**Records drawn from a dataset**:
══════════

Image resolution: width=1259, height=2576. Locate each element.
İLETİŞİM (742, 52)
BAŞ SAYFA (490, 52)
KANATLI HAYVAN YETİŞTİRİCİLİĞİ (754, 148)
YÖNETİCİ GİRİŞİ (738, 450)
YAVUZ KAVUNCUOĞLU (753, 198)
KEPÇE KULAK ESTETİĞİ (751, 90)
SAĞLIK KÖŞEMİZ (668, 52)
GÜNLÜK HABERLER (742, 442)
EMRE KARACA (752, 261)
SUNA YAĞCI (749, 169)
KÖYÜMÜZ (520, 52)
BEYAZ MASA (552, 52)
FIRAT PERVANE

══════════

Could you write out, exactly, each line of the data above from the one containing "YÖNETİCİ GİRİŞİ (738, 450)" through the last, including both?

**RESULT OF THIS EXERCISE**:
YÖNETİCİ GİRİŞİ (738, 450)
YAVUZ KAVUNCUOĞLU (753, 198)
KEPÇE KULAK ESTETİĞİ (751, 90)
SAĞLIK KÖŞEMİZ (668, 52)
GÜNLÜK HABERLER (742, 442)
EMRE KARACA (752, 261)
SUNA YAĞCI (749, 169)
KÖYÜMÜZ (520, 52)
BEYAZ MASA (552, 52)
FIRAT PERVANE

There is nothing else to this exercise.